■ **What you need to do**: Could you return every line of the records below that contains the word "computer"?

##### Listed records

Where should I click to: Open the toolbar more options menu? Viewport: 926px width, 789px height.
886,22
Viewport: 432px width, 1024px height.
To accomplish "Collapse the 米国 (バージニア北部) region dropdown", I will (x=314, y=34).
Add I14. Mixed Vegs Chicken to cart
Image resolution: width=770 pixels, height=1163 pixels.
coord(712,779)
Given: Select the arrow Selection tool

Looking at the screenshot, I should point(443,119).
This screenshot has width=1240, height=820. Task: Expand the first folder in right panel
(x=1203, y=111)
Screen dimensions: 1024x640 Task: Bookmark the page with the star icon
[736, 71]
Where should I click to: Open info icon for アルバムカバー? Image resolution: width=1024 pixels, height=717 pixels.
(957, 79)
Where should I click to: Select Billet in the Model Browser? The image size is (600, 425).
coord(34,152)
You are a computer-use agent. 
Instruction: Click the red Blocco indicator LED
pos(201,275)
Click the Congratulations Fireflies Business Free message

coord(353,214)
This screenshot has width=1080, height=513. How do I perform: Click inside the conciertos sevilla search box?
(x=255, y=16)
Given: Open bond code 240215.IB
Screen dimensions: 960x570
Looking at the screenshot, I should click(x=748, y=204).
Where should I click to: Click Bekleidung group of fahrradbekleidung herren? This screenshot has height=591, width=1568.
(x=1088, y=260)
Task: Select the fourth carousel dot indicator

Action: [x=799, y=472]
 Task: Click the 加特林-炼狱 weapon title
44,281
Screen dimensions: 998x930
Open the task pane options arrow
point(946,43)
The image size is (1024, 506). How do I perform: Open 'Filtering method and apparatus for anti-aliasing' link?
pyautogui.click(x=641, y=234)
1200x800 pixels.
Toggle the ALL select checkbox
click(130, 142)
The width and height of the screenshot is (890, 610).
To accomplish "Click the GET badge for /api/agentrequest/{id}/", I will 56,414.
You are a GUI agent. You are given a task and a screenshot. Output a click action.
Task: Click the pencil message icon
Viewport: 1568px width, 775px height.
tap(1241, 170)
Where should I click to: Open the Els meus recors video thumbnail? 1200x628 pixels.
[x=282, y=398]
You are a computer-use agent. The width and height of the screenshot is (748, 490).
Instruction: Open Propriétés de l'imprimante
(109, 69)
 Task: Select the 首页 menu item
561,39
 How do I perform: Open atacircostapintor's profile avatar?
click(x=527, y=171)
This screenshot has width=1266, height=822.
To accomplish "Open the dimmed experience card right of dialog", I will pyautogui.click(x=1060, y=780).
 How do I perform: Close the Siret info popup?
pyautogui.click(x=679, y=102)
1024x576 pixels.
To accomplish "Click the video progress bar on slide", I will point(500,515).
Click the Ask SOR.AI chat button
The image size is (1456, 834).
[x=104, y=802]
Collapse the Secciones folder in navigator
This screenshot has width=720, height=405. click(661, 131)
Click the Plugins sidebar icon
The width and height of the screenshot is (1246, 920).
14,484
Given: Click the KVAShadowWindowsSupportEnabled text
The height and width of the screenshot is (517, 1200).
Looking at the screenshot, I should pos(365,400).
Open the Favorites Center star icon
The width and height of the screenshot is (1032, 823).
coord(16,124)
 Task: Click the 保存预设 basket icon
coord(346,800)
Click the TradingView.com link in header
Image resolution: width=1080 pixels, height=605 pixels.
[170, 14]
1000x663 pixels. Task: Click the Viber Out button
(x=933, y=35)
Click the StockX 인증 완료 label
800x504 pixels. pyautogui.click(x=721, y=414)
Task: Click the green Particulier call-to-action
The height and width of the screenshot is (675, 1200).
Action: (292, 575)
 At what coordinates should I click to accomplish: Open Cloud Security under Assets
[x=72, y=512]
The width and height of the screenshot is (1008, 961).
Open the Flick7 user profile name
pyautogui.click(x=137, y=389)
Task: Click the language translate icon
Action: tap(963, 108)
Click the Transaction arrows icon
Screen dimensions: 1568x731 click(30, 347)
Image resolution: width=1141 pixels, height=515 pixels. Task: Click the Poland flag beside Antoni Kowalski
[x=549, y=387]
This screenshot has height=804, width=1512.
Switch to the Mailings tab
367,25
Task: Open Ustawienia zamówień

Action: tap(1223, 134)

##########

■ **Expected answer**:
You are a computer-use agent. 
You are a computer-use agent. The width and height of the screenshot is (748, 490).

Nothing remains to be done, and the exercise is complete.